After having our engine numbers, chassis numbers and registration numbers checked and re-checked and entered onto a form which would probably soon be lost we were given our driving licenses and number plates, and set off down a thin, jungle road which made the car bounce.

We thought we had done with bad roads and we had in China but this was Vietnam where the roads were used by heavy lorries and overladen buses and the repair to the war damaged roads has been feeble. We all now agreed this was the worst road to travel. Our shock absorbers did not exist and the road reminded us of this. We had 60 miles of bad roads from the border and then relatively good ones to Hanoi. The Mercedes saloon driven by Stewart and Nan found such a severe pothole that it completely bent its shock absorber like a banana. Their boot floor had been forced up and the petrol capacity severely reduced. We, at one stage shot up in the air and landed on our differential on a great mound in the road. This was witnessed by Andy and Richard following in the back-up vehicle. Close examination revealed no damage, miraculously, although later we were to find the rear brake cluster had sheered from its mounting bracket. Each bridge, of which there are hundreds on this solitary highway1 had been blown-up by the Americans to be replaced after the war by the Russians and East Germans, with at least a 9″ higher step-up  from the road: this had to be negotiated very carefully, one front wheel at a time: there are 1,000 rivers bisection highway1 on the way down to Saigon and bridge repair was one of the major hazards of driving this wonderful highway.

We finally arrived in the old French colonial city of Hanoi. This is fascinating in a way that Shanghai, Hong Kong and Singapore may once have been. It had escaped the bombing and has a charm where you expect to find Joseph Conrad or Somerset Maugham

brooding over a brandy and soda on a hotel verandah. Cyclos, the Vietnam version of the rickshaw

took us around town where we bought fruit, drank ice cold beer and visited Hanoi railway station and saw 27 steam locomotives, mainly French, and one little Japanese W.W.II steam tender. We wanted to stay longer in Hanoi to visit the markets, despite the caged monkeys, dogs and snakes waiting for the pot

to see the flower market again and the vegetable market and the crockery market and to see all the beautiful people and the elegant architecture and the hustle and bustle without the intrusion of the internal combustion engine. Hanoi was acting as ambassador for Vietnam and we were glad to be there.

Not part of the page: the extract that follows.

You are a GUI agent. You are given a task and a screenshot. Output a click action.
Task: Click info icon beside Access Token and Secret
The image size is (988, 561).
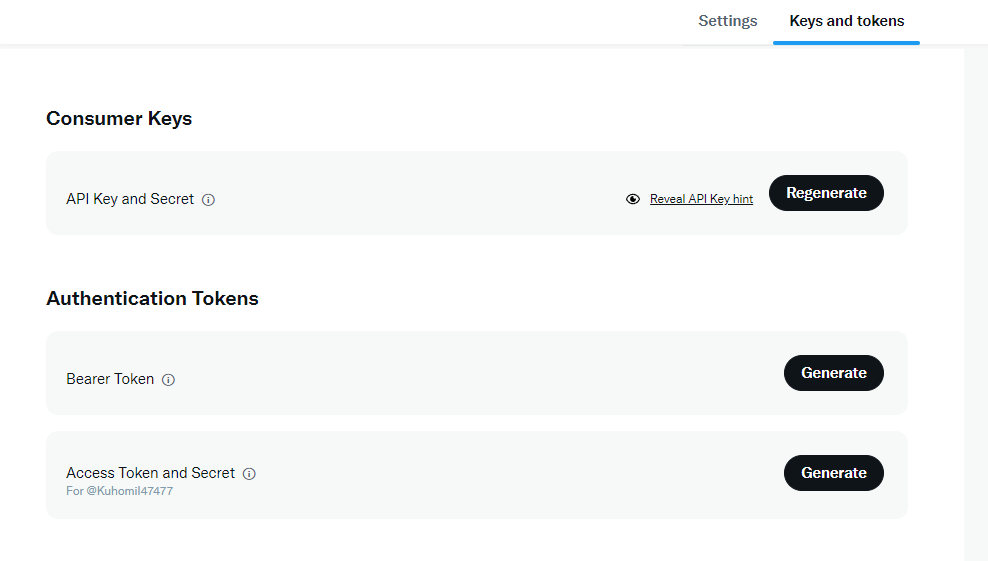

Six of us were swooped into the most elegant hotel doorway by cyclo and having desiccated our clothing a little in the air-conditioned lobby of the Continental had an excellent lunch in a most elegant dining room. As we finished we met a couple travelling up from Vinh, our next port of call. They told us how a typhoon was running and that the roads were under 3 ft. of water and that Vinh and Hue were cut off. Vinh, they said, was the origin of all serious tropical storms and that we would be better to stay on in Hanoi. But with such fair weather outside we could hardly believe what we were about to experience.

After playing engine drivers with Denis, Jonathan and John we took a cyclo for the rest of the afternoon and then returned to our lakeside hotel to prepare for departure the following morning.

We left Hanoi on reasonable roads with a Vietnamese Volga police car in the vanguard. They would go ahead and remonstrate to lorries in the most serious fashion with their “lollypops”. It often worked and sometimes didn’t and these slow-moving overladen juggernauts would completely block the road belching out industrial revolution quality soot and smuts ‘at all other road users. Water buffalo, cyclists, carts and the new menace to Vietnam of very fast Japanese mopeds kept our speed average pretty low. Fuel in Vietnam was better than China and as the Bentley was now consuming large quantities of oil, on account of severely worn valve guides we took anything that was available, Russian, Chinese and some American manufactured, Regent.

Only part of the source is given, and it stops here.